- _Instructions to follow_
Copy out the rows below, substituting "Where do I click to" for each "Where should I click to" and leaving everything else unchanged.

::: Records provided :::

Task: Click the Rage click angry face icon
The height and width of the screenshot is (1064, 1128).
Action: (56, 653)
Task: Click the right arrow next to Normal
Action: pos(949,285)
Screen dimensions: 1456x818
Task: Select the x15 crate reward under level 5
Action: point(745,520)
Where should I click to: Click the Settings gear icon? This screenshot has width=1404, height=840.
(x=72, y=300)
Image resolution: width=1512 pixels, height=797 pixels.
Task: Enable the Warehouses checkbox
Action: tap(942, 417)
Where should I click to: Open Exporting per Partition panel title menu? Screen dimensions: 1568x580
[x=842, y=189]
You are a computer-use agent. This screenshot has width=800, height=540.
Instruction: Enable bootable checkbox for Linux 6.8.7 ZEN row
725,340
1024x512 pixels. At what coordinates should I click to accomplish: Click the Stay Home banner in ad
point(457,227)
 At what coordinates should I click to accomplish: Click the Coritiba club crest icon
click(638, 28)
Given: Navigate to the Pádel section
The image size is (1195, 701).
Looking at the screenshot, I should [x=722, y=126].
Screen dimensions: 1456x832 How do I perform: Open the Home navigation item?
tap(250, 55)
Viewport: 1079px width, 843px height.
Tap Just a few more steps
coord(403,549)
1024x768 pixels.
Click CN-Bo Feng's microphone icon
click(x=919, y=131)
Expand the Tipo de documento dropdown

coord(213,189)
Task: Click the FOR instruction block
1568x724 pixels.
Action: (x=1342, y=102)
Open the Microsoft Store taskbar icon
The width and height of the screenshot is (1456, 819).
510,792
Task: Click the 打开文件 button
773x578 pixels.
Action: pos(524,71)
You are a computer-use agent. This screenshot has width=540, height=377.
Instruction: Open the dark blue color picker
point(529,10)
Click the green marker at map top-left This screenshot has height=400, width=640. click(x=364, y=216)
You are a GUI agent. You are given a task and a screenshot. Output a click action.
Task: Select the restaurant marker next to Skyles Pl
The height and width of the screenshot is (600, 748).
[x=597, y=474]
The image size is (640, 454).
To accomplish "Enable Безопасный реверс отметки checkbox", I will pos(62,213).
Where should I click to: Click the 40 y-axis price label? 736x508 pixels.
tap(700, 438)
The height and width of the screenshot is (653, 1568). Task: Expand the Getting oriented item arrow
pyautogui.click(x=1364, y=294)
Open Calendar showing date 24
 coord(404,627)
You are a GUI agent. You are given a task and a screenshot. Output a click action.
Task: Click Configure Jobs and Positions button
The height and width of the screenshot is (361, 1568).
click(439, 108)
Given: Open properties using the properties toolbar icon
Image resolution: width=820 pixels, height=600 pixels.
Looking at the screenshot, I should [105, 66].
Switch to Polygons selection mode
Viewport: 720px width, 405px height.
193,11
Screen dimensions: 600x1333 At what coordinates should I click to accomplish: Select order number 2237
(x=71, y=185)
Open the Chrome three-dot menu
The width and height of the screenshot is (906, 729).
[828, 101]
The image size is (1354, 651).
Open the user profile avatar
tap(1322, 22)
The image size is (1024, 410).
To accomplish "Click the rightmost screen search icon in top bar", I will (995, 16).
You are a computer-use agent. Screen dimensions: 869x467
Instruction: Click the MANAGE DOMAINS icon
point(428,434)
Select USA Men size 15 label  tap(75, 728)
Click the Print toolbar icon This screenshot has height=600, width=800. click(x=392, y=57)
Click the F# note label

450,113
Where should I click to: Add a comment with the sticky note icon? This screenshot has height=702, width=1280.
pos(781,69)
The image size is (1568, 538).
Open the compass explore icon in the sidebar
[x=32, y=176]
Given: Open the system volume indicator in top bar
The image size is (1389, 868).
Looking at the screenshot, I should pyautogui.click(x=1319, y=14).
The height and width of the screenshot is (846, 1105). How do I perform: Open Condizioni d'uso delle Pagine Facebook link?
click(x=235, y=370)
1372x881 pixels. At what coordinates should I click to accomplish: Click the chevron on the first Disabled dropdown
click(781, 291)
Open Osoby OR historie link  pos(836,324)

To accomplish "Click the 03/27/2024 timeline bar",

:::

- _Solution for this exercise_
Task: Click the Rage click angry face icon
The height and width of the screenshot is (1064, 1128).
Action: (56, 653)
Task: Click the right arrow next to Normal
Action: pos(949,285)
Screen dimensions: 1456x818
Task: Select the x15 crate reward under level 5
Action: point(745,520)
Where do I click to: Click the Settings gear icon? This screenshot has width=1404, height=840.
(x=72, y=300)
Image resolution: width=1512 pixels, height=797 pixels.
Task: Enable the Warehouses checkbox
Action: tap(942, 417)
Where do I click to: Open Exporting per Partition panel title menu? Screen dimensions: 1568x580
[x=842, y=189]
You are a computer-use agent. This screenshot has width=800, height=540.
Instruction: Enable bootable checkbox for Linux 6.8.7 ZEN row
725,340
1024x512 pixels. At what coordinates should I click to accomplish: Click the Stay Home banner in ad
point(457,227)
 At what coordinates should I click to accomplish: Click the Coritiba club crest icon
click(638, 28)
Given: Navigate to the Pádel section
The image size is (1195, 701).
Looking at the screenshot, I should [x=722, y=126].
Screen dimensions: 1456x832 How do I perform: Open the Home navigation item?
tap(250, 55)
Viewport: 1079px width, 843px height.
Tap Just a few more steps
coord(403,549)
1024x768 pixels.
Click CN-Bo Feng's microphone icon
click(x=919, y=131)
Expand the Tipo de documento dropdown

coord(213,189)
Task: Click the FOR instruction block
1568x724 pixels.
Action: (x=1342, y=102)
Open the Microsoft Store taskbar icon
The width and height of the screenshot is (1456, 819).
510,792
Task: Click the 打开文件 button
773x578 pixels.
Action: pos(524,71)
You are a computer-use agent. This screenshot has width=540, height=377.
Instruction: Open the dark blue color picker
point(529,10)
Click the green marker at map top-left This screenshot has height=400, width=640. click(x=364, y=216)
You are a GUI agent. You are given a task and a screenshot. Output a click action.
Task: Select the restaurant marker next to Skyles Pl
The height and width of the screenshot is (600, 748).
[x=597, y=474]
The image size is (640, 454).
To accomplish "Enable Безопасный реверс отметки checkbox", I will pos(62,213).
Where do I click to: Click the 40 y-axis price label? 736x508 pixels.
tap(700, 438)
The height and width of the screenshot is (653, 1568). Task: Expand the Getting oriented item arrow
pyautogui.click(x=1364, y=294)
Open Calendar showing date 24
 coord(404,627)
You are a GUI agent. You are given a task and a screenshot. Output a click action.
Task: Click Configure Jobs and Positions button
The height and width of the screenshot is (361, 1568).
click(439, 108)
Given: Open properties using the properties toolbar icon
Image resolution: width=820 pixels, height=600 pixels.
Looking at the screenshot, I should [105, 66].
Switch to Polygons selection mode
Viewport: 720px width, 405px height.
193,11
Screen dimensions: 600x1333 At what coordinates should I click to accomplish: Select order number 2237
(x=71, y=185)
Open the Chrome three-dot menu
The width and height of the screenshot is (906, 729).
[828, 101]
The image size is (1354, 651).
Open the user profile avatar
tap(1322, 22)
The image size is (1024, 410).
To accomplish "Click the rightmost screen search icon in top bar", I will (995, 16).
You are a computer-use agent. Screen dimensions: 869x467
Instruction: Click the MANAGE DOMAINS icon
point(428,434)
Select USA Men size 15 label  tap(75, 728)
Click the Print toolbar icon This screenshot has height=600, width=800. click(x=392, y=57)
Click the F# note label

450,113
Where do I click to: Add a comment with the sticky note icon? This screenshot has height=702, width=1280.
pos(781,69)
The image size is (1568, 538).
Open the compass explore icon in the sidebar
[x=32, y=176]
Given: Open the system volume indicator in top bar
The image size is (1389, 868).
Looking at the screenshot, I should pyautogui.click(x=1319, y=14).
The height and width of the screenshot is (846, 1105). How do I perform: Open Condizioni d'uso delle Pagine Facebook link?
click(x=235, y=370)
1372x881 pixels. At what coordinates should I click to accomplish: Click the chevron on the first Disabled dropdown
click(781, 291)
Open Osoby OR historie link  pos(836,324)

To accomplish "Click the 03/27/2024 timeline bar",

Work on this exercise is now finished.